Why the Public-Health Framing Matters

Barragán’s language is important because it indicates where enforcement and compliance expectations are likely to shift next. According to Barragán, the problem is not simply one of user behavior, but also of product design and marketing, particularly when a small share of players accounts for a large share of losses.

This kind of framing usually requires a set of rules that are more difficult to “design around”. These can be shared-limit infrastructure, more restricted marketing, and risk scoring based on standards rather than operator models.

Youth Survey Adds Pressure on 2026 Policy Agenda

The timing also coincides with fresh national data from the Spanish drug and addiction monitoring system. Fieldwork for ESTUDES 2025 covered 35,256 students aged 14-18 (Feb-Jun 2025). The Health Ministry reports that youth gambling has risen compared to previous waves.

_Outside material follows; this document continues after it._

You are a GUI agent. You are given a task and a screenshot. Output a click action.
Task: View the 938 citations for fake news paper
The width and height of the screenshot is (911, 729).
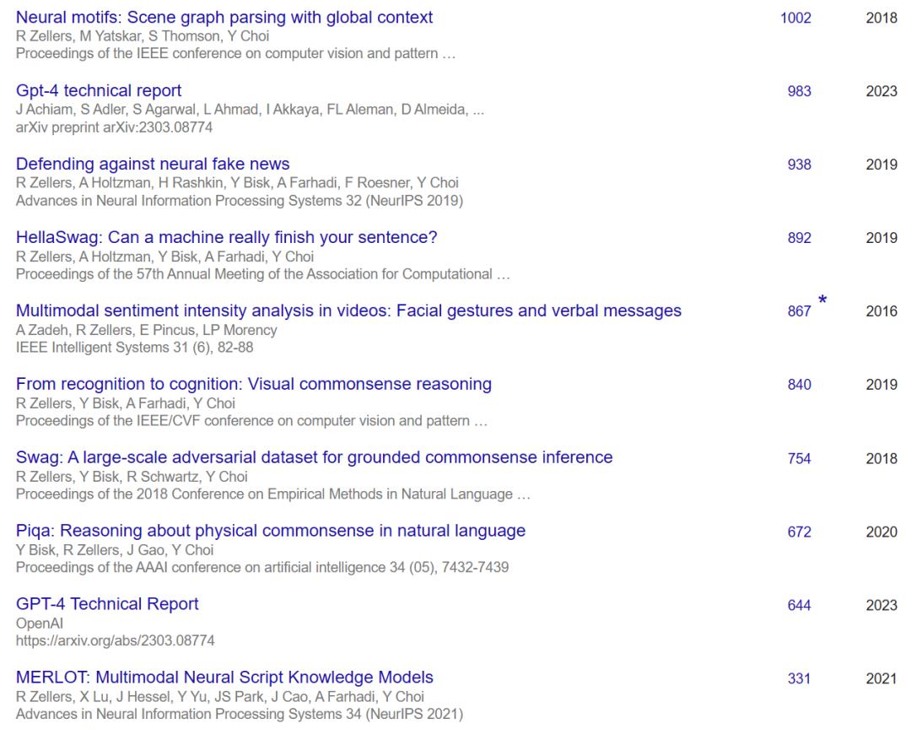800,165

The key figures mentioned in the public report include 13% online gambling and 20.9% offline gambling in 2025, with greater prevalence in boys. The same Health Ministry note reports 4,916 admissions for treatment of behavioral addictions in 2023, primarily due to gambling.

What to Watch Next

More standardized, government-driven measures for protection, such as better on-site notices and an early detection strategy, have already been indicated by Spain in 2025. Then comes the implementation phase:

  • Whether the limits on operators are based on shared infrastructure, and what is shared;
  • How profit-driven ad warnings are to be defined, displayed, and enforced;
  • Whether the new public health paradigm will replace existing tools or operate side by side.

Operators should watch for draft rules that can put these concepts into enforceable technical standards.